I'm never seen Star Wars but okay.


----------



## Just Lurking (Feb 8, 2007)

Your Score Is: 62

You Are A: 
Shadow Jedi leaning light - Just push yourself a bit more and you can make it to be a light Jedi my friend! Remember to always keep your cool, and try to help others in need. By the looks of it you always wish to help people but would want to be left alone when you're down in the dumps and wouldn't want to be bothered.


----------



## seanybhoy (Mar 2, 2008)

A redeye jedi. I'm so immature.


----------



## Ally (Jan 12, 2007)

Your Score Is: 45

You Are A: 
Pure Shadow Jedi - One of a kind my friend! Many people try to have that equal balance like you! Just the right about of good, and the right amount of being bad. You are most likely to help an old woman cross the road but drive off and leave no note to a car that you just hit.


----------



## SilentLoner (Jan 30, 2006)

Your Score Is: 57

You Are A: 
Pure Shadow Jedi - One of a kind my friend!
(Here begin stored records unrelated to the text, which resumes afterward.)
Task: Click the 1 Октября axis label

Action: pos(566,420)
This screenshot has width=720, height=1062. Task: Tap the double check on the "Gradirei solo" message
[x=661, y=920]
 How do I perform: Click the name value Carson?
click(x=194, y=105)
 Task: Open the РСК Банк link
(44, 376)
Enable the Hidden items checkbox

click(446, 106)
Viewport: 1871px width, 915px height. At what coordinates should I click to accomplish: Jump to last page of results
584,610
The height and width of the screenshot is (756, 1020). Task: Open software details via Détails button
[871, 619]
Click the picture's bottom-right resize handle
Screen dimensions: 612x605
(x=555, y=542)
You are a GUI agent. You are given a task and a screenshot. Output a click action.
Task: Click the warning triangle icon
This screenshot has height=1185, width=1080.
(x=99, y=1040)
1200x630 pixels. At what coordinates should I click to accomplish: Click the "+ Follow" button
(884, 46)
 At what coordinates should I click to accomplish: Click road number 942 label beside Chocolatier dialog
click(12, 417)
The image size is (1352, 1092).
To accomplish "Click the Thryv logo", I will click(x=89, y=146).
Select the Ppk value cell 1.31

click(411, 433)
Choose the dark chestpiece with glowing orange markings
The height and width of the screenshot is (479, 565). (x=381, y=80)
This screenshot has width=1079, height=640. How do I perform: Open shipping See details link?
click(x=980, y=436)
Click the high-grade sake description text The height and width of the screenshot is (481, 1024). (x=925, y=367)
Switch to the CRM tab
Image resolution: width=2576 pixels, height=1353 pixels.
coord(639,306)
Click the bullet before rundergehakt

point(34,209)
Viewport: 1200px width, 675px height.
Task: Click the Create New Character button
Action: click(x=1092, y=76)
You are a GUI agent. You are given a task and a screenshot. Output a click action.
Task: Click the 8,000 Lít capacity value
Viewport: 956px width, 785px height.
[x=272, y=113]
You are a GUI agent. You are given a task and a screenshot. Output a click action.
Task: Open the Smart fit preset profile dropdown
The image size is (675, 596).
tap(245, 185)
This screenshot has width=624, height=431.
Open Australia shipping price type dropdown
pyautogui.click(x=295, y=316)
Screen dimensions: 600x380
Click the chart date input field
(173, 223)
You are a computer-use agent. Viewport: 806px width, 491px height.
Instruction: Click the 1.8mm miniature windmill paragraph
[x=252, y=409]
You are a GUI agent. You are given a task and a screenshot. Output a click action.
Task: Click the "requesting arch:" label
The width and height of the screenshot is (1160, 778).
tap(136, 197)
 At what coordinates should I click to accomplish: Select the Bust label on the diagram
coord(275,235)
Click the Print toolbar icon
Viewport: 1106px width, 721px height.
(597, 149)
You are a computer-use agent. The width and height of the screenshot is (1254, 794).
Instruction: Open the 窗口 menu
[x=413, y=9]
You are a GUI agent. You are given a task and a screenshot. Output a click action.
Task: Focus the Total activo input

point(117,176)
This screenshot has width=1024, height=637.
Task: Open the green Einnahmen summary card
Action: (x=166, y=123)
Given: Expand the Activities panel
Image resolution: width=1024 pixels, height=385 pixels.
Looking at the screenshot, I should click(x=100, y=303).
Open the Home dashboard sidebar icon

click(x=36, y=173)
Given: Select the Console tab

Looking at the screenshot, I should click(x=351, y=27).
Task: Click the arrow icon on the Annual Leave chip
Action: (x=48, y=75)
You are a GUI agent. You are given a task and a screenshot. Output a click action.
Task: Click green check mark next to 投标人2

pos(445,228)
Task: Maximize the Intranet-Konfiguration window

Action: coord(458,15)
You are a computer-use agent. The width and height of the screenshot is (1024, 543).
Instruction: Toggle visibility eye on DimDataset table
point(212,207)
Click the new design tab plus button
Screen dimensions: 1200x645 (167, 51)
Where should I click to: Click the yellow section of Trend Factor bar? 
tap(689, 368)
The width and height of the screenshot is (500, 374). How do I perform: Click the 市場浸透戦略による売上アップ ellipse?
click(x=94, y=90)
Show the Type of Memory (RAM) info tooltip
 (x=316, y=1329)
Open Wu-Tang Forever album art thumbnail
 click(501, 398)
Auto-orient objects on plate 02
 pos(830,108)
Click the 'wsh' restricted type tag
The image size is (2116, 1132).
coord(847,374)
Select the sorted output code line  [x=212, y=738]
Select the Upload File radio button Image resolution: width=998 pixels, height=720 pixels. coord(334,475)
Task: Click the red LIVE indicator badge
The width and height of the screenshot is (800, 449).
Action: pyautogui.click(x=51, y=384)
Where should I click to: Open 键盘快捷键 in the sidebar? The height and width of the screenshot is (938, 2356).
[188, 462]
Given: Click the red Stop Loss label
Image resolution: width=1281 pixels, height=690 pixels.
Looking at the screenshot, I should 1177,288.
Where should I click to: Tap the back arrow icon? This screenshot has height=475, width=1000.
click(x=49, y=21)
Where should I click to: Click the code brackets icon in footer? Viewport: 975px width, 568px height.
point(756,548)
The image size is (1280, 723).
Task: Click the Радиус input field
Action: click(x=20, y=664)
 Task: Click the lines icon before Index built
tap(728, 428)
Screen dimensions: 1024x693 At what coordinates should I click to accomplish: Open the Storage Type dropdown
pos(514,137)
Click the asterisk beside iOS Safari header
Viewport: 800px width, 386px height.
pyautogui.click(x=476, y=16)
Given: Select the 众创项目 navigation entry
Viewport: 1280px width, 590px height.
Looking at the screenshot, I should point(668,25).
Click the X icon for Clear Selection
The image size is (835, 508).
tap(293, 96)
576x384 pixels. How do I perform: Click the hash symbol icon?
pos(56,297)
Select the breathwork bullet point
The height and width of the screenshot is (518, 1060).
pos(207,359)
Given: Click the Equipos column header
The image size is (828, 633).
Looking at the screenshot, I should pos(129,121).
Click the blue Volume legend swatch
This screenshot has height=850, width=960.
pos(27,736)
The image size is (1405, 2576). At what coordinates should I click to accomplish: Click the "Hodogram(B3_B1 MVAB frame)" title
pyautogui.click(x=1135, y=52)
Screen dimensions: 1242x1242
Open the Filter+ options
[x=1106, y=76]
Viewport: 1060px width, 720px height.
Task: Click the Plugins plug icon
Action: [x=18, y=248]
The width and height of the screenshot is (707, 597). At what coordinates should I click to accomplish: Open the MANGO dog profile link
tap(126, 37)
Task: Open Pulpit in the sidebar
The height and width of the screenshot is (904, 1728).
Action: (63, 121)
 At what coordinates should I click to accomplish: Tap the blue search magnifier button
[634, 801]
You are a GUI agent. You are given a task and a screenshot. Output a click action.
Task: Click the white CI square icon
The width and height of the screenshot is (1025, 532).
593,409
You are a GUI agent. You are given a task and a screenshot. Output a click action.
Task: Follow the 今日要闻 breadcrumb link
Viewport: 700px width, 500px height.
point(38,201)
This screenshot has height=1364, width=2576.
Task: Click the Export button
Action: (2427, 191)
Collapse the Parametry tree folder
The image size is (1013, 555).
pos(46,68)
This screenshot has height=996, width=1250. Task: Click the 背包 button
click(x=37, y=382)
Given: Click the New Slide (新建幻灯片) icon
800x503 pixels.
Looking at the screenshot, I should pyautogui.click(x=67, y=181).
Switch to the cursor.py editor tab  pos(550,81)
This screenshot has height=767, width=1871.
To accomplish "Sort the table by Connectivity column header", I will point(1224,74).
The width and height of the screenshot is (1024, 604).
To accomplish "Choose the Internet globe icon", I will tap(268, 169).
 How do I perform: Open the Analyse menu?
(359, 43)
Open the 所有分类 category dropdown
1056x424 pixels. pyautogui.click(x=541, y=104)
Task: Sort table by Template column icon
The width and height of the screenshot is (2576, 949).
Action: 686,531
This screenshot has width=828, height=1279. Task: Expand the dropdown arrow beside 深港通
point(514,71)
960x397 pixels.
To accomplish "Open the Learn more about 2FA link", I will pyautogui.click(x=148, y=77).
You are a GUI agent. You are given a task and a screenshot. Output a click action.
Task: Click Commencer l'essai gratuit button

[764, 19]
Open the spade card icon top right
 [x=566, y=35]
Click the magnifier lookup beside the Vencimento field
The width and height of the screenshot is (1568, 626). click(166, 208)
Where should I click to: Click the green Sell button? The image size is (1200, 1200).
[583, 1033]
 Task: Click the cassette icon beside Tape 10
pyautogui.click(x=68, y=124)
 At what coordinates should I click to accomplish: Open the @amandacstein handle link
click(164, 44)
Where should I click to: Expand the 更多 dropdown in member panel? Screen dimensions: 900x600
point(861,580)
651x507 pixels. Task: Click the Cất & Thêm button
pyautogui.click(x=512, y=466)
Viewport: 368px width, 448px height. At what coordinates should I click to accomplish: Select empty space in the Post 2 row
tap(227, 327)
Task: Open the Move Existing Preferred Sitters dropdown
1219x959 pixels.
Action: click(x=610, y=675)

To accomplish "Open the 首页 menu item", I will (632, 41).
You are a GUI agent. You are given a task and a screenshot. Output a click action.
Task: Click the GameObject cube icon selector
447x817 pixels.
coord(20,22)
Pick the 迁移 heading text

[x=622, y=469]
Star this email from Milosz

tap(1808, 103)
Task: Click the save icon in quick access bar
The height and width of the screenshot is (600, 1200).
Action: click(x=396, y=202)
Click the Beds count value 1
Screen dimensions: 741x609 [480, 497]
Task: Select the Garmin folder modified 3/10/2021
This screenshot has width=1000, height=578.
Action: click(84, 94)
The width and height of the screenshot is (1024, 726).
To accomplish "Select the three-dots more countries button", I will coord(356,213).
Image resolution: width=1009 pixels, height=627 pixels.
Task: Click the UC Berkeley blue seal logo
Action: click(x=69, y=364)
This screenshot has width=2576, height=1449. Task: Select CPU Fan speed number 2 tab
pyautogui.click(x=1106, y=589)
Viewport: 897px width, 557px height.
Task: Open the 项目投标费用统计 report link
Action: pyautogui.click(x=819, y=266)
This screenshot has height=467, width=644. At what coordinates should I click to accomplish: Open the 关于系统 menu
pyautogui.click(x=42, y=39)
Many people try to have that equal balance like you! Just the right about of good, and the right amount of being bad. You are most likely to help an old woman cross the road but drive off and leave no note to a car that you just hit.


----------



## Snickersnack (Jun 21, 2008)

> Your Score Is: 58
> 
> You Are A:
> Pure Shadow Jedi - One of a kind my friend! Many people try to have that equal balance like you! Just the right about of good, and the right amount of being bad. You are most likely to help an old woman cross the road but drive off and leave no note to a car that you just hit.


Hmm. Sounds more like a Gray Jedi to me.

http://starwars.wikia.com/wiki/Gray_Jedi

Jedi Shadows are more like secret Jedi agents.


----------



## Qolselanu (Feb 15, 2006)

Shadow Jedi leaning light


----------